“Deixa-te levar pelo madeiro de Sua humildade”
Uma das meditações dos exercícios espirituais pregados por padre Giacomo Tantardini aos sacerdotes da diocese suburbicária de Porto-Santa Rufina, em novembro de 2006
de padre Giacomo Tantardini

Jesus ressuscitado aparece aos apóstolos no lago de Tiberíades
Gostaria de começar repetindo o convite de Santo Agostinho a nos deixarmos “levar pelo madeiro de Sua humildade”1. Devemos atravessar o mar da vida, devemos chegar ao Senhor, que é a nossa felicidade. A única forma de atravessar esse mar é nos deixarmos levar pelo madeiro de Sua humildade. Deixarmo-nos levar por essa barca que é a cruz do Senhor. Tenho um grande apreço pela expressão de Santo Agostinho: “Deixa-te levar pelo madeiro de Sua humildade”. O que é a Confissão, senão aceitarmos humildemente nos deixar levar pelo Senhor, pelo madeiro de Sua humildade? Senão aceitarmos humildemente confessar nossos pobres pecados, como quis Jesus, como a santa Igreja estabeleceu? Por isso, tomei a liberdade de dar a quem quisesse o pequeno livro Quem reza se salva, para ajudar a se confessar bem, tal como a santa Igreja sugere, ou melhor, ordena.
Permitam-me aludir a uma intuição, a uma descoberta recente para mim: quem se confessa bem se torna santo. Foi uma descoberta recente (que fiz no ano passado, durante a santa missa da festa de Todos os Santos, enquanto lia o Evangelho das bem-aventuranças), de uma evidência imediata: quem se confessa bem se torna santo. Quem se confessa bem, com humildade, com sinceridade, fazendo a acusação completa dos pecados, se torna santo. A pessoa se torna santa no tempo do Senhor, mas, se se confessa bem, se torna santa. Quem se deixa levar humildemente pelo madeiro de Sua humildade se torna santo. Tornar-se santo significa que a presença de Jesus Cristo se torna cada vez mais cara, cada vez mais próxima. “Familiaritas stupenda nimis”, diz a Imitação de Cristo, uma “familiaridade sobremaneira admirável”2. É o que diz também uma estrofe do hino “Iesu dulcis memoria”, esse longo hino medieval atribuído a São Bernardo. Era a estrofe que Dom Giussani repetia com maior freqüência em seus últimos meses de vida: “O Iesu mi dulcissime, / Ó Jesus, dulcíssimo para mim, / spes suspirantis animae, / Tu, esperança de me coração que geme [de todos nós, que suspiramos, como dizemos no Salve Rainha], / te quaerunt piae lacrimae / buscam-te minhas lágrimas pias [lágrimas que não pretendem, que esperam, que pedem] / et clamor mentis intimae / e o grito último do coração”. Mesmo quando, talvez, esse grito do coração nem sobe aos nossos lábios. Pois bem, se nos confessamos bem, nos tornamos santos. Ou seja, a presença do Senhor, a Sua presença, a Sua beleza (“Cara beleza”), a Sua doçura se torna mais cara e mais próxima de nossa vida.
==================================================
Enunciados:
#1 Segundo a meditação sobre a Confissão, em que ocasião o autor fez a descoberta de que quem se confessa bem se torna santo?
#2 Liste todos os versos em latim da estrofe do hino citada na meditação sobre a Confissão.
#3 Prolongue a meditação sobre a Confissão, começando logo após a sua última frase.
A listagem a seguir não é necessária.

Dados:
==================================================
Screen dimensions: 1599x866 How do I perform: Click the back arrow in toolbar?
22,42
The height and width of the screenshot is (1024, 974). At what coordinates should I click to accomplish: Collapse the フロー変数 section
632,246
==================================================
Respostas dos exercícios:
#1 No ano passado, durante a santa missa da festa de Todos os Santos, enquanto lia o Evangelho das bem-aventuranças.

#2
O Iesu mi dulcissime
spes suspirantis animae
te quaerunt piae lacrimae
et clamor mentis intimae

#3
Leiamos agora o trecho da negação de Pedro e do olhar de Jesus para ele, segundo o Evangelho de Lucas: “Eles prenderam Jesus e o levaram, conduzindo-o à casa do Sumo Sacerdote. Pedro acompanhava de longe. Eles acenderam uma fogueira no meio do pátio e sentaram-se ao redor. Pedro sentou-se no meio deles. Ora, uma criada viu Pedro sentado perto do fogo; encarou-o bem e disse: ‘Este aqui também estava com ele!’ Mas Pedro negou: ‘Mulher, eu nem o conheço!’ Pouco depois, um outro viu Pedro e disse: ‘Tu também és um deles’. Mas Pedro respondeu: ‘Homem, não sou’. Passou mais ou menos uma hora, e um outro insistia: ‘Certamente, este aqui também estava com ele, porque é galileu!’ Mas Pedro respondeu: ‘Homem, não sei o que estás dizendo!’ Nesse momento, enquanto Pedro ainda falava, um galo cantou. Então o Senhor se voltou e olhou para Pedro. E Pedro lembrou-se da palavra que o Senhor lhe tinha dito: ‘Hoje, antes que o galo cante, três vezes me negarás’. Então Pedro saiu para fora e chorou amargamente” (Lc 22, 54-62).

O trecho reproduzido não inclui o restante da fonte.